1.5Al中锰钢短时临界退火后的组织与性能

doi:10.13251/j.issn.0254-6051.2022.05.022

摘要/Abstract

摘要： 应用热力学软件、扫描电镜(SEM)、X射线衍射仪(XRD)以及拉伸试验等方法研究了0.2C-5Mn-0.5Si-1.5Al中锰TRIP钢的热力学工艺窗口、微观结构及力学性能,并在此基础上分析了短时临界退火温度对组织演变和力学性能的影响规律。热力学计算结果表明,最佳临界退火温度范围为640~670 ℃,实际最佳退火温度右移约70 ℃。低温阶段(700 ℃)碳化物未完全溶解,高温阶段(760~820 ℃)奥氏体稳定性降低,组织中出现马氏体,分别对应最佳工艺窗口两侧。730 ℃临界退火后,碳化物完全溶解且奥氏体足够稳定,组织由铁素体和奥氏体构成,可获得最佳力学性能,抗拉强度约1041 MPa,屈服强度921 MPa,伸长率42%,强塑积接近43 GPa·%。

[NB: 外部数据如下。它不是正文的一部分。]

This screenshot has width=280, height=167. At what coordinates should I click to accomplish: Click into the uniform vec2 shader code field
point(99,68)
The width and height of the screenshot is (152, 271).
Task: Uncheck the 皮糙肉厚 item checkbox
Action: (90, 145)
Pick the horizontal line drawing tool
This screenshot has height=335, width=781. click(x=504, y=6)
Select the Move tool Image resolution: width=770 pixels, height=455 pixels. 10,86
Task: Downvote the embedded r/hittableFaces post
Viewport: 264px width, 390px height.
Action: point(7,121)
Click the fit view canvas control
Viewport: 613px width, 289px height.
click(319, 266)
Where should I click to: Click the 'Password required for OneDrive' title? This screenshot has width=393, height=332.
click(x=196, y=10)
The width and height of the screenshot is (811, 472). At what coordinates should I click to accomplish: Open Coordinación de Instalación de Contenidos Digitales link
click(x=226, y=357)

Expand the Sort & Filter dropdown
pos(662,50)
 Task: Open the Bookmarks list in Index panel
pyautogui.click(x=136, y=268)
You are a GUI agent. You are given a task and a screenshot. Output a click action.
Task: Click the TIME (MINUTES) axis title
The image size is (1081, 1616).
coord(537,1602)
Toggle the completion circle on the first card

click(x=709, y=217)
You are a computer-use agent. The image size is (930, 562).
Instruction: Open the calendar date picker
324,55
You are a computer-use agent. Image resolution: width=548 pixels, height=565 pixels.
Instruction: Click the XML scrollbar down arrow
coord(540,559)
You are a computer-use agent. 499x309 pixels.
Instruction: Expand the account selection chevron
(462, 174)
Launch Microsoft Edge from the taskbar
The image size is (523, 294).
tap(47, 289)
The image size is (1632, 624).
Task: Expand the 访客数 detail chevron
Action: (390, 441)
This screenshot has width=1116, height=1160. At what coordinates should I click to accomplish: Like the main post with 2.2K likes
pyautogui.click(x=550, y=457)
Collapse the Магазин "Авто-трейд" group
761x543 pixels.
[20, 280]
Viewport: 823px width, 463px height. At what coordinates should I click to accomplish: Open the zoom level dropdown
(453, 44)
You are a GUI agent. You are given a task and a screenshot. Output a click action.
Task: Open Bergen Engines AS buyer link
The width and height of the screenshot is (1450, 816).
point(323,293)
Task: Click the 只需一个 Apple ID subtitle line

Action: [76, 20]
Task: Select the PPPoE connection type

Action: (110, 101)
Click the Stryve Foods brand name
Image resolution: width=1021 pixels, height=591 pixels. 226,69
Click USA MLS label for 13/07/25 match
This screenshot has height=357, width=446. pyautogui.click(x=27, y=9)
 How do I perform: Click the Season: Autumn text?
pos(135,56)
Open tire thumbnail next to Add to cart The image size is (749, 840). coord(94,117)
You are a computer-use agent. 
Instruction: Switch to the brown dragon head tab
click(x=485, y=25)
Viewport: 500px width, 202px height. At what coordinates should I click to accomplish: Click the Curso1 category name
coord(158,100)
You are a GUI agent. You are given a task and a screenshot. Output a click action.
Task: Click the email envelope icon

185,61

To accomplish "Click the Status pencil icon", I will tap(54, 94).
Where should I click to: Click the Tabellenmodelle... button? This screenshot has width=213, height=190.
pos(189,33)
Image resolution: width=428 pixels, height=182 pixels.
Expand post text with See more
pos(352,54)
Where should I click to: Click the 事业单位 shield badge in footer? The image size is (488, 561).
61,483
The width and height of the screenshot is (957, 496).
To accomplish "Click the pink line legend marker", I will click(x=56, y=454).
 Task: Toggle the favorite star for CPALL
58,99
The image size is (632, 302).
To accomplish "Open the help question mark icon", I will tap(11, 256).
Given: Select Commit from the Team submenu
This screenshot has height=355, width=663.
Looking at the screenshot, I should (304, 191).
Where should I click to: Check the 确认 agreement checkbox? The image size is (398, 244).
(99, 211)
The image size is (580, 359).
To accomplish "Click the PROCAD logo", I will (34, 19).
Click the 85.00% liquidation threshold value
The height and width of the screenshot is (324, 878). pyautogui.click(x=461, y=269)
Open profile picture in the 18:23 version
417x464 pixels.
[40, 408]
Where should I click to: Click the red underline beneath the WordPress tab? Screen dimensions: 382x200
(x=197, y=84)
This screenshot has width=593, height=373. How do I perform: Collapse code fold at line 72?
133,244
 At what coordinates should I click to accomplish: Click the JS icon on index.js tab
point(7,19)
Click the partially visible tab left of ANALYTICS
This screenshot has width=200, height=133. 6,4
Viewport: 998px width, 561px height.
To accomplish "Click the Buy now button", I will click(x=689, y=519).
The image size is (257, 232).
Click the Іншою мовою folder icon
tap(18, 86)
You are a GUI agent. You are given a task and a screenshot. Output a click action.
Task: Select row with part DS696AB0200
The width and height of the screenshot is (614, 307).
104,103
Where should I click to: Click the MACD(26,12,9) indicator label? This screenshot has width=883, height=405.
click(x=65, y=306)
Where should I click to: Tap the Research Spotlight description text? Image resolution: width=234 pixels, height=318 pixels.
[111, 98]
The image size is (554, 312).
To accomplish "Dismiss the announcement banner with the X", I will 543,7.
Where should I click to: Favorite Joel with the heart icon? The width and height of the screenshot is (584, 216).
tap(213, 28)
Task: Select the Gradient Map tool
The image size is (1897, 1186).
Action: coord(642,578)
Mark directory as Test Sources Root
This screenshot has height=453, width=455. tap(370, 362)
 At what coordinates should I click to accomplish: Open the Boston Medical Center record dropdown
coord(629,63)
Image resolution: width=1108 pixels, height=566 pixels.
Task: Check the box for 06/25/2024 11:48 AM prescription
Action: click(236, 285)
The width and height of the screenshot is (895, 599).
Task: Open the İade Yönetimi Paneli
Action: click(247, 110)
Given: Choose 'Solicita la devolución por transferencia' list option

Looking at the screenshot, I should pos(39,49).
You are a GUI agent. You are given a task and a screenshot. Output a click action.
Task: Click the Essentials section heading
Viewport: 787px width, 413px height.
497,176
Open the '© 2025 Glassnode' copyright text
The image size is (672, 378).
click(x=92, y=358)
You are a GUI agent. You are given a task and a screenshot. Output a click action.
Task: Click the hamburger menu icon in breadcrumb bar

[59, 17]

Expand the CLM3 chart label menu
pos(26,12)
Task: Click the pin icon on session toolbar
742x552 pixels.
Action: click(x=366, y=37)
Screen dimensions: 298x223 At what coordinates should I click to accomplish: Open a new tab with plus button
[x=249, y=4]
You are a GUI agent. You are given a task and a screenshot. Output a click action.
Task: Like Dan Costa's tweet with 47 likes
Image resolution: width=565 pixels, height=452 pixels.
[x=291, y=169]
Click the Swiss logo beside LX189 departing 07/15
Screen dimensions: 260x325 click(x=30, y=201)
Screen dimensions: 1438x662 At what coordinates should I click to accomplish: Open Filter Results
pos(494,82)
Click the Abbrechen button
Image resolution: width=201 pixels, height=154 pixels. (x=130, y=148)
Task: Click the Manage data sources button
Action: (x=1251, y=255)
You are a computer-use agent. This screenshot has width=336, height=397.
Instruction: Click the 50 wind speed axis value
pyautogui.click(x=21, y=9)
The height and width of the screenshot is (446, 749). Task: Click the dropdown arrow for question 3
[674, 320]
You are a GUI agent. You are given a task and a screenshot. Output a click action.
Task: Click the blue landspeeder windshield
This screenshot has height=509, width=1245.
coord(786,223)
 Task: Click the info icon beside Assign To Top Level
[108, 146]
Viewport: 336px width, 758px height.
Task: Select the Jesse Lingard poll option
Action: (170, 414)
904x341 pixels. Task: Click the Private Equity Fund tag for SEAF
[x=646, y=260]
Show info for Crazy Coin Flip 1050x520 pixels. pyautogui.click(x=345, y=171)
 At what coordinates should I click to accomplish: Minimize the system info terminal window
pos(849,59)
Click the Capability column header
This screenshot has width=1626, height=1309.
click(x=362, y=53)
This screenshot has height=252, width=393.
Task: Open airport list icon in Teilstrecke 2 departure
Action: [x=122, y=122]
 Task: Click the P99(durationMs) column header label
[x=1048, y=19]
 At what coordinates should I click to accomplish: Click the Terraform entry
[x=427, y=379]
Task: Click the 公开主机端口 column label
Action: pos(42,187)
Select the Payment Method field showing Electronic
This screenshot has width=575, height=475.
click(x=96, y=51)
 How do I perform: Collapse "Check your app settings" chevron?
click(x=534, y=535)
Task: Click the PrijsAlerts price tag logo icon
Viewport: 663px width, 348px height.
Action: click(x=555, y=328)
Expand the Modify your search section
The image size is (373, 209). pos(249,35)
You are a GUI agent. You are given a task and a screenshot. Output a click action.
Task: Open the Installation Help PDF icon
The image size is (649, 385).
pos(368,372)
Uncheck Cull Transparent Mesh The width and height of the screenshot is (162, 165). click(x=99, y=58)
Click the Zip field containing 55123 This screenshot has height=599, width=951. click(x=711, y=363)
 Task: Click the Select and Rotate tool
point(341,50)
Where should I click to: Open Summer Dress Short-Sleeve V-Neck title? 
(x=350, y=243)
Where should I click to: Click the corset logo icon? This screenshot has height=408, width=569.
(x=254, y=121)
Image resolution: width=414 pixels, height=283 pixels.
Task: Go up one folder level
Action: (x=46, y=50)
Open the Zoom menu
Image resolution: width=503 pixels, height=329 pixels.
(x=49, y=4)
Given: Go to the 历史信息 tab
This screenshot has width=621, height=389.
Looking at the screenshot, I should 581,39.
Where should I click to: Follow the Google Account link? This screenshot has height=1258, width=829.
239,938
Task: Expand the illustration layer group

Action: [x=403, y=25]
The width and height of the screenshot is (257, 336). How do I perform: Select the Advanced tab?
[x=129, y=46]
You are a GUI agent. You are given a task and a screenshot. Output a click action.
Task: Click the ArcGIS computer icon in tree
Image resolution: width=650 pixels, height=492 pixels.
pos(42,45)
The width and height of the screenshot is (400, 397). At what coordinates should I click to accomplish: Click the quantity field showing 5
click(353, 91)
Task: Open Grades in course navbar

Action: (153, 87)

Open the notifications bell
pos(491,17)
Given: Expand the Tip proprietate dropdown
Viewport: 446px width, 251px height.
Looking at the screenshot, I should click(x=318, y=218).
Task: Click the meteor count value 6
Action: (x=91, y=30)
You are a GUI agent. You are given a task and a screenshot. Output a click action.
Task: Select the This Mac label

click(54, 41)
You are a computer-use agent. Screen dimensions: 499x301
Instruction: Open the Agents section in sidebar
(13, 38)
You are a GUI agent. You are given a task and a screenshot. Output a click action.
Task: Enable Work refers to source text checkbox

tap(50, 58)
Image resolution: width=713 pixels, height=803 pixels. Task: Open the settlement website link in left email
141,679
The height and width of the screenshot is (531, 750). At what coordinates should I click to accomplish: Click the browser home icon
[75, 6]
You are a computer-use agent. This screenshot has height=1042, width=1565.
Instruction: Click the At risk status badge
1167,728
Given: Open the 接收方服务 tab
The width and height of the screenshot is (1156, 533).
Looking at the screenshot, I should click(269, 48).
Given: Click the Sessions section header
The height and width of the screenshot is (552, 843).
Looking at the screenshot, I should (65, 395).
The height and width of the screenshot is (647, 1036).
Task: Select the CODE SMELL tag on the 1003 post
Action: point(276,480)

关键词: 中锰钢, 短时临界退火, 残留奥氏体, 力学性能

Abstract: Thermodynamic process window, microstructure and mechanical properties of 0.2C-5Mn-0.5Si-1.5Al medium manganese TRIP steel were studied by means of thermodynamic software, scanning electron microscopy (SEM), X-ray diffractometer (XRD) and tensile test, based on which, the effect of short time intercritical annealing temperature on microstructure evolution and mechanical properties of the tested steel was analyzed. The thermodynamic calculation results show that the optimal intercritical annealing temperature range is 640-670 ℃, and the actual optimal annealing temperature shifts to the right about 70 ℃. At the low temperature stage (700 ℃), the carbides are not completely dissolved, while at the high temperature stage (760-820 ℃), the stability of austenite decreases and martensite appears in the microstructure, which corresponding to both sides of the optimal process window respectively. After intercritical annealed at 730 ℃, the carbides are completely dissolved and the austenite is stable enough, the microstructure is composed of ferrite and austenite, and the optimal mechanical properties can be obtained, with the tensile strength of 1041 MPa, the yield strength of 921 MPa, the elongation of 42%, and the strength-elongation product being close to 43 GPa·%.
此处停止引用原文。